We deleted a large number of detail pages from a site (deleted pages from here on) and used 301 redirects to send visitors to the most relevant page (target pages from here on). From there, the visitor can now get to details through links to external sites.

Now there are all these redirects from deleted pages pointing to a single target page. The number of 301s to a target page varies from one to hundreds, and is typically about a dozen. To make sure that onsite visitors have a good experience, these are needed at least for a while. Visitor experience comes first.

I am concerned that: Target pages already exist and have better page ranks than deleted pages and I could lose page rank. Search engines will continue to show the deleted page titles and info. An algorithm may find something unusual and drop page rank for perceived wrongdoing.

QUESTION: Should I change robots.txt? Is there something I should tell search engines?

More detail: I have been searching for a similar situation for a long time, and I can't find one. Unlike many others, this is not a matter of totally changing content or sending 301s to a home page. Target pages are related to deleted pages. To provide a sense of this, there are some 50,000 deleted pages and about 8,000 targets. The redirects are in .htaccess files in subdirectories that are no longer being used for current content. Load times do not concern me. All or most pages, deleted and target, are already indexed, with target pages currently rated much higher. No pages are dynamic. Changes are permanent.

1 Answer 1


Your concern shouldn't be a problem. Redirecting to a page doesn't affect its page rank negatively. And as soon as search engines pick up the redirect, they should update their search results with the target page.

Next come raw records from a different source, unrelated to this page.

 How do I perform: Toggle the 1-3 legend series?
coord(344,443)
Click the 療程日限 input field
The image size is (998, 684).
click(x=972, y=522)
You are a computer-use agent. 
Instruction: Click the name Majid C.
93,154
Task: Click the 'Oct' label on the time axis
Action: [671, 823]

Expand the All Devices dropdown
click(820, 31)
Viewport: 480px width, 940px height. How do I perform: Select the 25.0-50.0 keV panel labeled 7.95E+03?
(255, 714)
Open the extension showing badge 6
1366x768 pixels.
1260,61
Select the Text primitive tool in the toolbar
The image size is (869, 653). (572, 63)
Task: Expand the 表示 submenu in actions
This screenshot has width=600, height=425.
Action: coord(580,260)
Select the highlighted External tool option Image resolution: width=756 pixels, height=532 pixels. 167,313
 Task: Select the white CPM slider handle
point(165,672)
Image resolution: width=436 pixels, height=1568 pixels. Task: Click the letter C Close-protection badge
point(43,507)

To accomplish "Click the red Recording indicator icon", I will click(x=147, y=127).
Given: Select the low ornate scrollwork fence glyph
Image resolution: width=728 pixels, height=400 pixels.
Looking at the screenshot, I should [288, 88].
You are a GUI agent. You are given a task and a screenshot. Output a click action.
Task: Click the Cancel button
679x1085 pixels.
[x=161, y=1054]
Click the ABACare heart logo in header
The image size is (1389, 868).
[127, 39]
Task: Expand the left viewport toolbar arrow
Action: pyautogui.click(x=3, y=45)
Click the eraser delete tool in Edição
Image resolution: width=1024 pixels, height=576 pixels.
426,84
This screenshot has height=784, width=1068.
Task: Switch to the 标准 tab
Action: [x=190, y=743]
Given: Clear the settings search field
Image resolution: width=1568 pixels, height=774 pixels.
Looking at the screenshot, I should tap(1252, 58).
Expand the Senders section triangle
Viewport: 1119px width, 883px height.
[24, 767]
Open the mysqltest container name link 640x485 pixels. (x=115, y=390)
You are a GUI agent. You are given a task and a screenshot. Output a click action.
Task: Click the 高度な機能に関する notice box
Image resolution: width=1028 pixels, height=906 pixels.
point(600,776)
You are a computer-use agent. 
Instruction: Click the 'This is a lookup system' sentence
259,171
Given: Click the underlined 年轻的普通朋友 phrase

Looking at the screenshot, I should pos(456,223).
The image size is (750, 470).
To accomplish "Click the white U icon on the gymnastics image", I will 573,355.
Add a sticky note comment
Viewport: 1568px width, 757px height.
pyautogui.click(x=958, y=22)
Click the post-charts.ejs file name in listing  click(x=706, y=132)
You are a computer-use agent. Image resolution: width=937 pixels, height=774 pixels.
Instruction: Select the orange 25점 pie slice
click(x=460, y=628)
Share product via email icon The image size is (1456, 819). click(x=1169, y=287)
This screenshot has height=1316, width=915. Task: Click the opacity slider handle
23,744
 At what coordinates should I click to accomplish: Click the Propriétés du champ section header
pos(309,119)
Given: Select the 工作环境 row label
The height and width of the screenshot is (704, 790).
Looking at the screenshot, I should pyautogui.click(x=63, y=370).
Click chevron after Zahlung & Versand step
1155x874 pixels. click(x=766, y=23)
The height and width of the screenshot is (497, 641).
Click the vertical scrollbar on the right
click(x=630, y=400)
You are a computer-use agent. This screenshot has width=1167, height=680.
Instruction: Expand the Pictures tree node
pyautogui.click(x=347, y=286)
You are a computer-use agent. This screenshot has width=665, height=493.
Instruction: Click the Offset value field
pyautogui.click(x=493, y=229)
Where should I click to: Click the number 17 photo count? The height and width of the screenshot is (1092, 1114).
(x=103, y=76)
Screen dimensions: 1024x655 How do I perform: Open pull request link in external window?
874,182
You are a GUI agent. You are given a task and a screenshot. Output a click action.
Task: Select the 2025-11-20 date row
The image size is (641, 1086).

The only problem might be if you redirect to a completely different page with different words on it. In this case, a search for the keywords you ranked for previously will not show the old page (because it's gone) nor will show the new page (because it's not relevant).

It sounds like that isn't happening in your case. If it was, then a better solution (for user experience if nothing else) might be to return a 404 and list some links that the user "may be interested in".